Revision as of 04:42, 5 November 2013

1990 Article

The interpretation of American Fundamentalism has undergone considerable development since the 1960s. An earlier generation of scholarship understood it both theologically and culturally as a movement in the backwaters of American society that sought to deny the advances of modern culture in general and of science in particular. Academic interpreters recognized that it had something to do with religious faith but suggested it also reflected the sociological alterations in a society undergoing industrial and urban transformations. In the eyes of these historians the Fundamentalists were viewed primarily as opponents of modernity who left their mark on denominational machinery of many Protestant bodies. Religiously, in this view, Fundamentalists expressed resistance to scientifically informed thought. Politically they expressed attitudes of alienation and distrust. Psychologically they tended toward authoritarianism and anti-intellectualism.

Historians in more recent analyses have suggested that these cultural explanations of Fundamentalism were caricatures of something that was also theological and stood in a legitimate intellectual and theological tradition. The work of Ernest Sandeen, The roots of Fundamentalism, provided a corrective by noting the Fundamentalist rootage in 19th-century theology, particularly a millenarian tradition and Princeton [Seminary] theology. He provided a theological definition of Fundamentalism by describing it as an alliance between dispensational premillennialism and a doctrine of inspiration that guaranteed an inerrant Scripture. This interpretation of Fundamentalism suggested not so much anti-intellectualism but rather intellectualism of a different sort.

The most recent scholarship, specifically the work of George Marsden, Fundamentalism and American culture renders a much more complex interpretation that recognizes Fundamentalism as a variegated phenomenon that embraced many strands of the American religious past. It represented the confluence of lingering forms of 19th century revivalism, Pietism, Evangelicalism, Presbyterian theology that was congealing at Princeton Seminary, historic Methodism as influenced by the holiness movement and Pentecostalism, new millenarian interpretations, Common Sense or Baconian science, and many forms of denominational conservatism.

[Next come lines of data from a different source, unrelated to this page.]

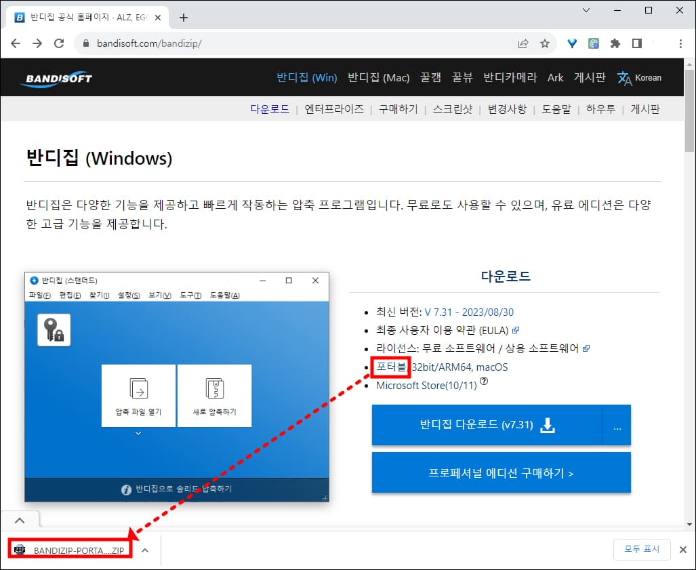Toggle the bookmark star for this page
Image resolution: width=696 pixels, height=570 pixels.
[545, 42]
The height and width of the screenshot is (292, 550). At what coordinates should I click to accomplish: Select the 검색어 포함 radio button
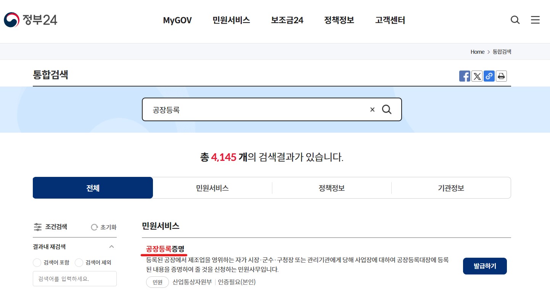click(x=37, y=262)
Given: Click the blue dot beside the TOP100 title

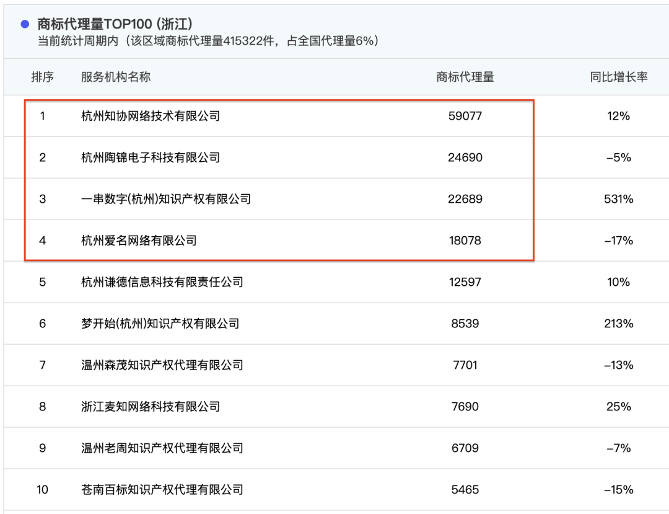Looking at the screenshot, I should tap(25, 24).
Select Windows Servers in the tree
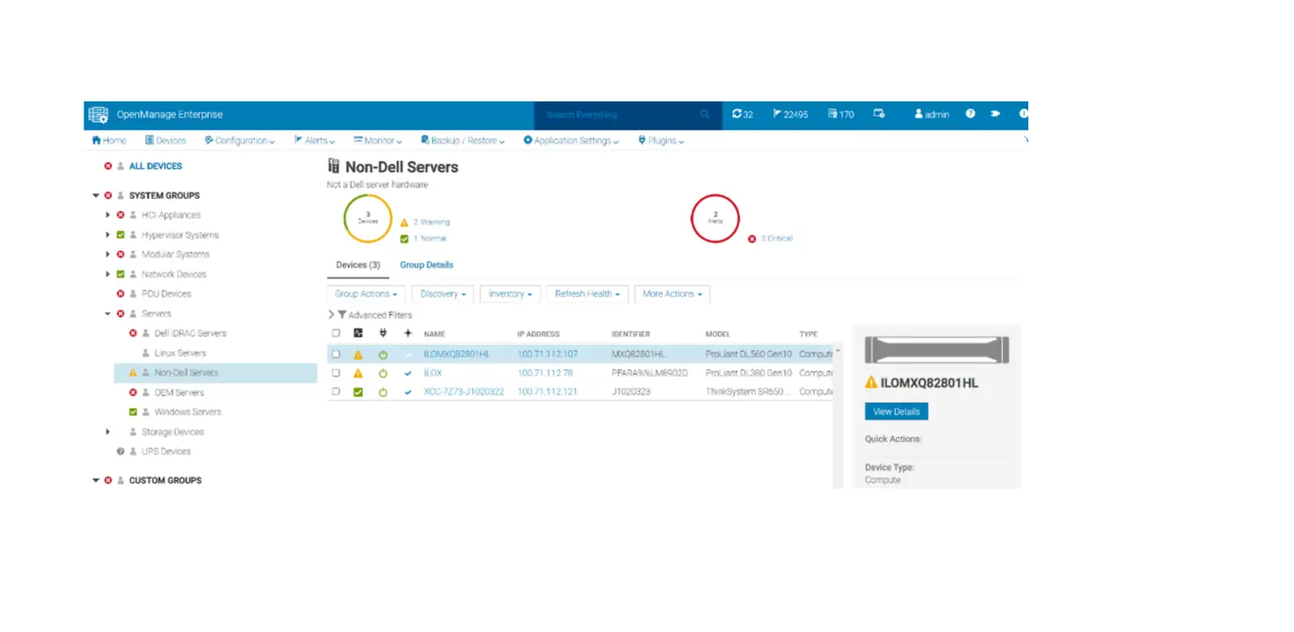The image size is (1294, 632). (x=187, y=412)
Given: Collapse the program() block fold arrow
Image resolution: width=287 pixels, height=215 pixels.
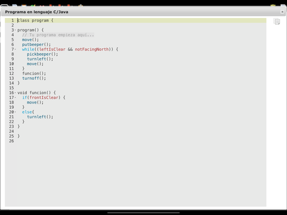Looking at the screenshot, I should click(16, 30).
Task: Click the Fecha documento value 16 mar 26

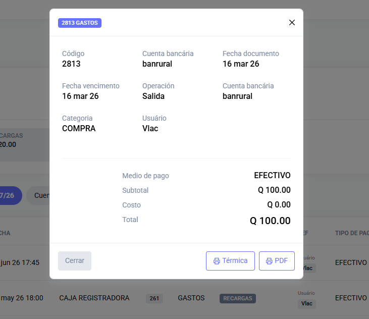Action: [x=241, y=64]
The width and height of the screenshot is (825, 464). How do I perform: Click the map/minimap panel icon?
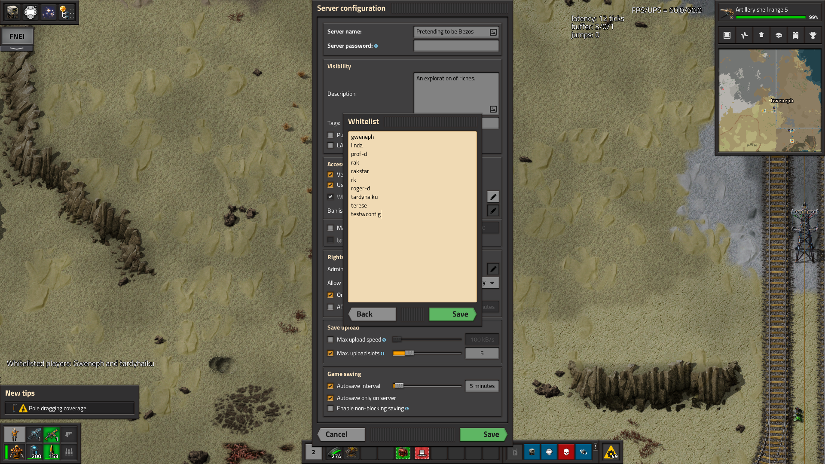tap(727, 36)
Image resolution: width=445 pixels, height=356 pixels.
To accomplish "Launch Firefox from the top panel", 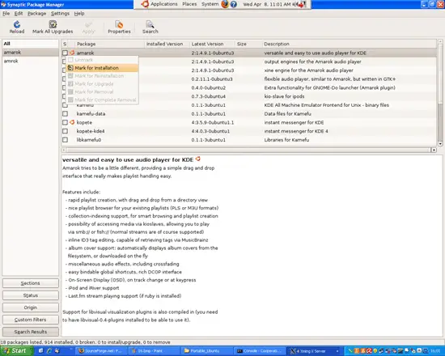I will tap(225, 4).
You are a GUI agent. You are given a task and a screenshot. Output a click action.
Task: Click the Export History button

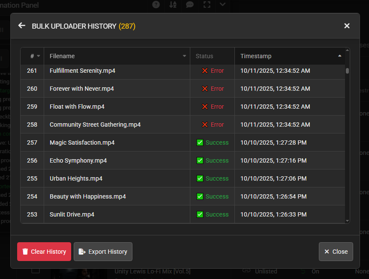(103, 252)
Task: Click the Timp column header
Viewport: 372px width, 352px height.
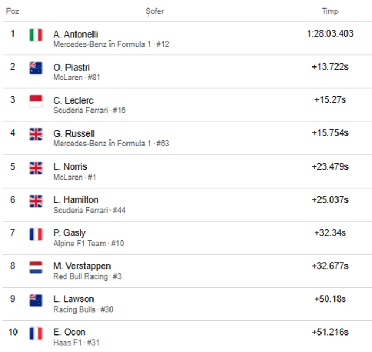Action: pyautogui.click(x=329, y=11)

For Marsden the story of Fundamentalism centers on how people of diverse strands who commonly thought of themselves as evangelical Christians were influenced by and responded to the religious and intellectual crisis of the late 19th and early 20th century. These evangelicals were the heirs of the respectable Christians who had hoped to fashion a Christian society. They sensed that the culture in which they were located was clearly turning away from its religious past and from the shared assumptions that they and other Americans had long sustained.

The evangelical assumptions were fast corroding under the impact of modernity. Modernism comprised both a new theology and the cultural changes which that theology endorsed. It was the banning of God from the creation of the universe and thereby implicitly from his continuing role in the world, together with the social and cultural changes sustaining this new scientism. Fundamentalism was the militant opposition to modernism in both forms. These changes threatened the Puritan and early 19th-century evangelical ideal of building a Christian civilization. The Fundamentalists alternatively wished to redeem America and restore the ideal or to abandon the social order even to the point of withdrawing from it. For Marsden it was a movement of both cultural and theological opposition to the drift of North American culture.

The Marsden interpretation suggests that while Fundamentalism was certainly a defense of the faith, it was also part of the larger search for the relationship between culture and Christianity within the American context. The agonizing reappraisal required by both the cultural and theological changes produced theological and cultural Fundamentalism.

For Mennonites Fundamentalism was also a way to reassess cultural and theological issues. The dialogue that Mennonite Fundamentalists engaged in paralleled the national discussion in various ways but was also modulated by historic Mennonite distinctives and concerns. With the exception of John Horsch, the Mennonite Church (MC) writer and historian, Mennonites were not participants in the larger Fundamentalist movement. Yet they were participants in their own way in both forms of Fundamentalism -- theological and cultural. The precise mixture of the two forms varied among Mennonite groups, depending upon the history of the particular group.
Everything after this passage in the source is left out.